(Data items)
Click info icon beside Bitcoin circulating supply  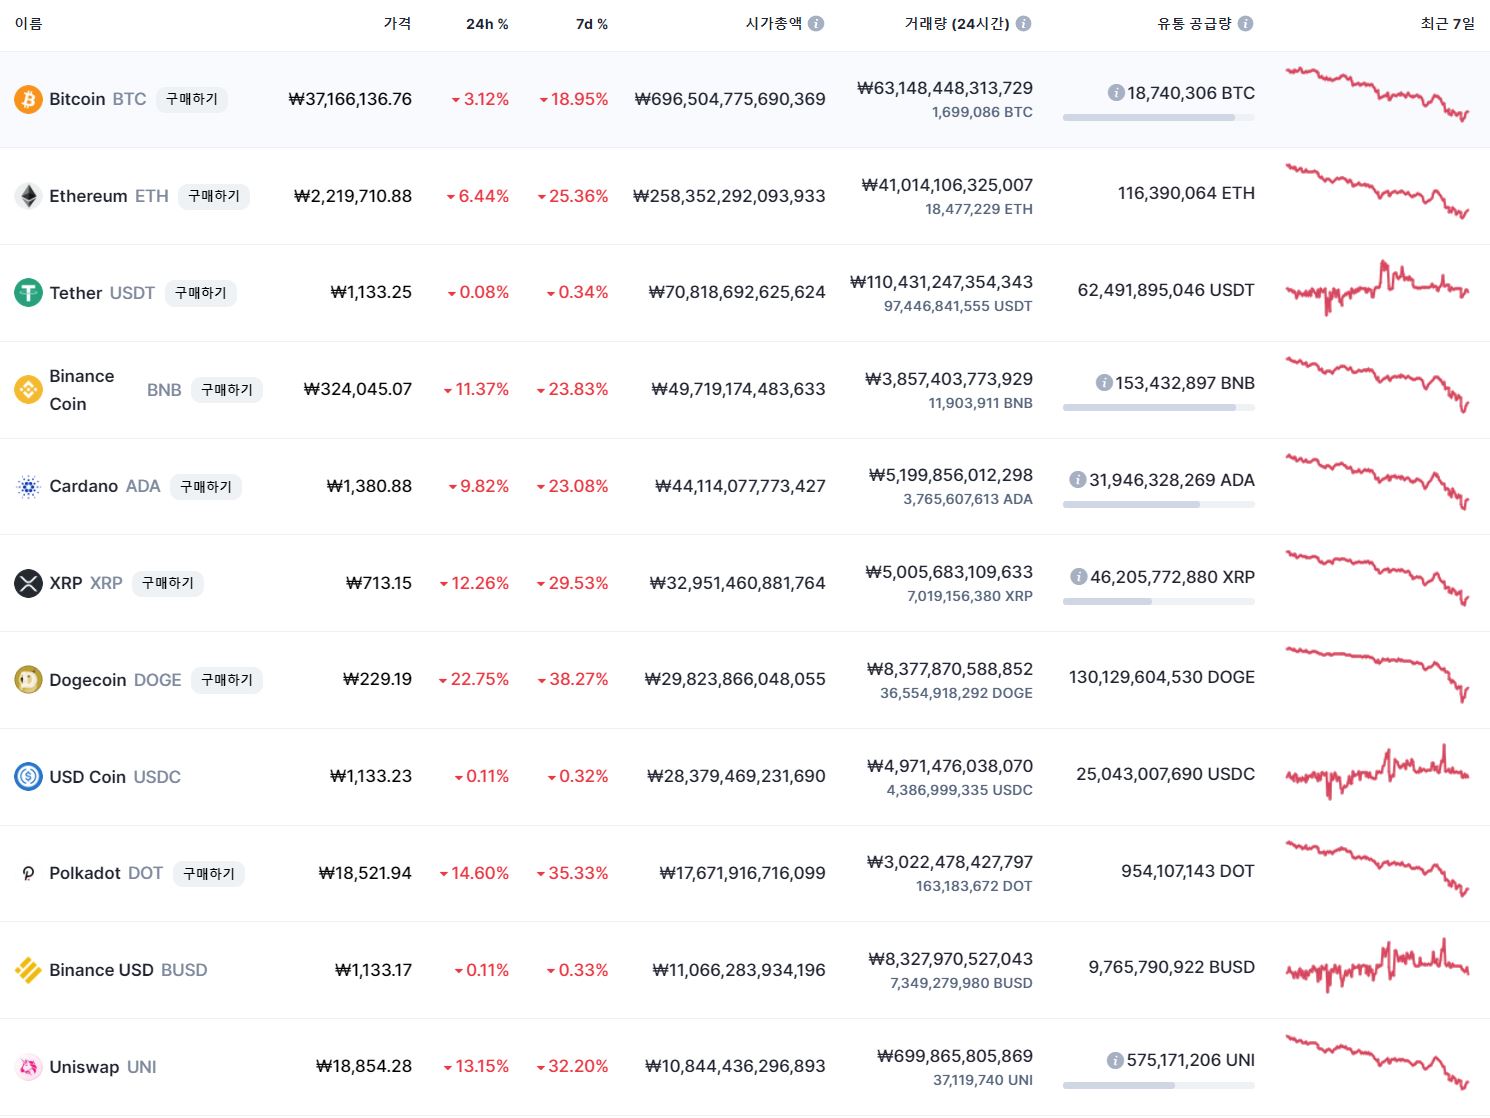(1116, 93)
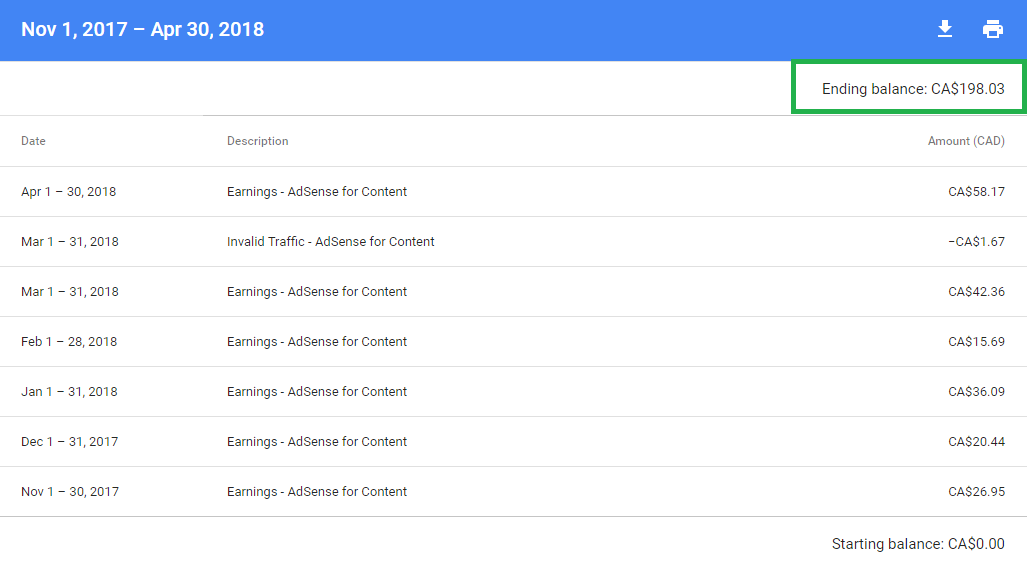Open Dec 1 – 31, 2017 earnings entry
The height and width of the screenshot is (573, 1027).
(514, 442)
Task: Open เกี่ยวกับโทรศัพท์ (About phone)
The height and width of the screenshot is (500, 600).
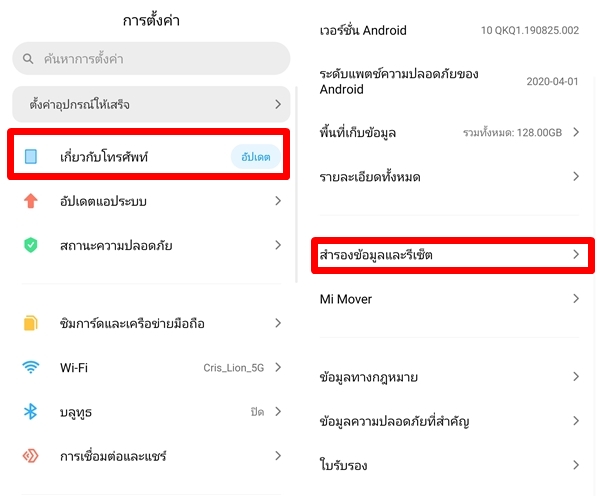Action: (x=105, y=157)
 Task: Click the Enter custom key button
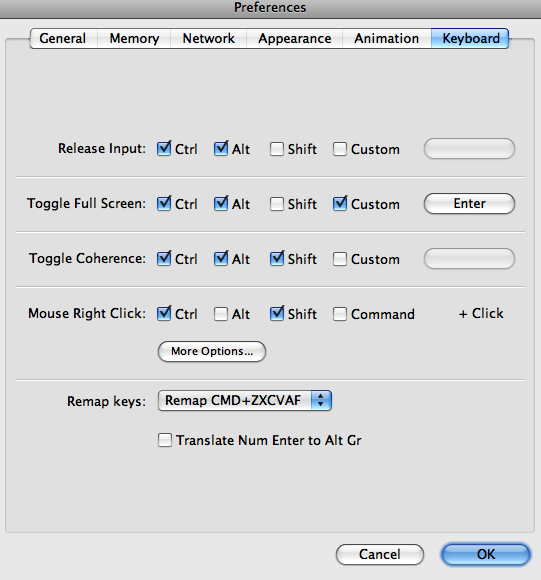469,203
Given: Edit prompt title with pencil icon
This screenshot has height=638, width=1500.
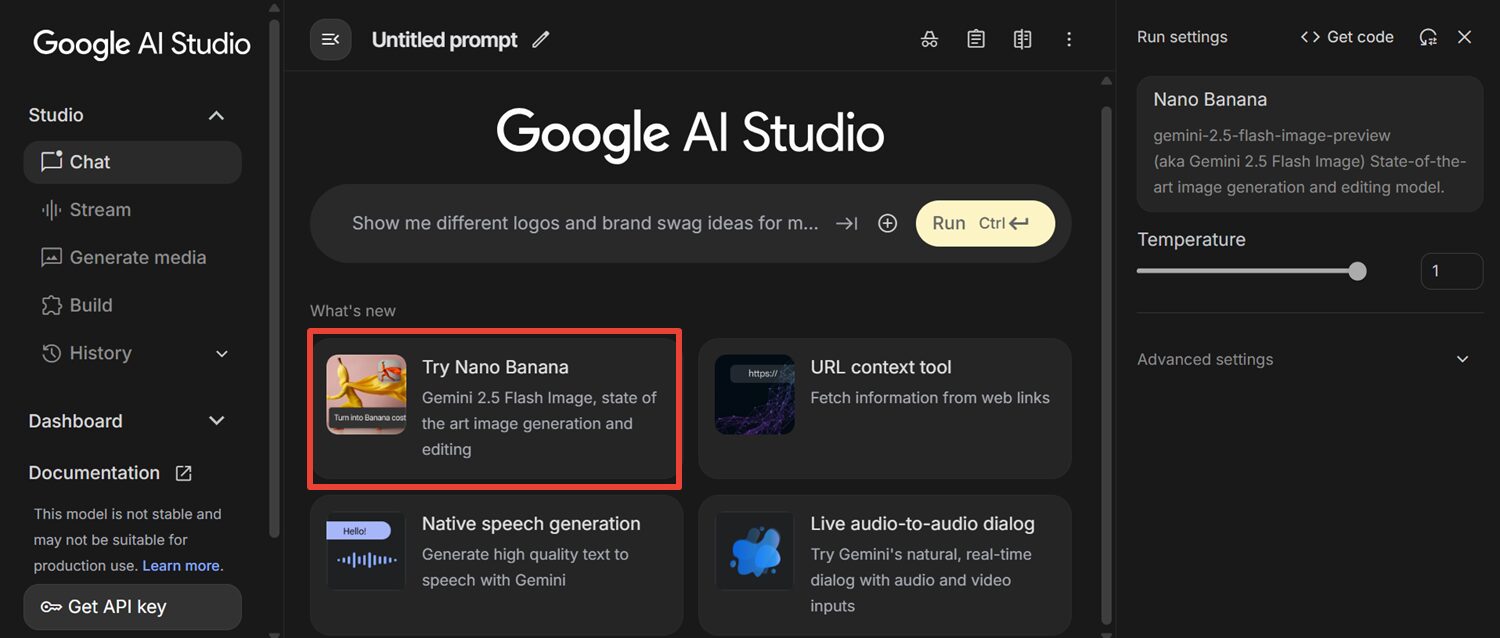Looking at the screenshot, I should (541, 40).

= What to do =
Please give the lines as a JSON list of strings, one string per line and no blank lines. Start at the line containing "Task: Click the Enter custom key button", end at the last line above, and leave the pictures out.

= Reply =
[
  " Task: Click the Enter custom key button",
  "469,203",
  "Given: Edit prompt title with pencil icon",
  "This screenshot has height=638, width=1500.",
  "Looking at the screenshot, I should (541, 40)."
]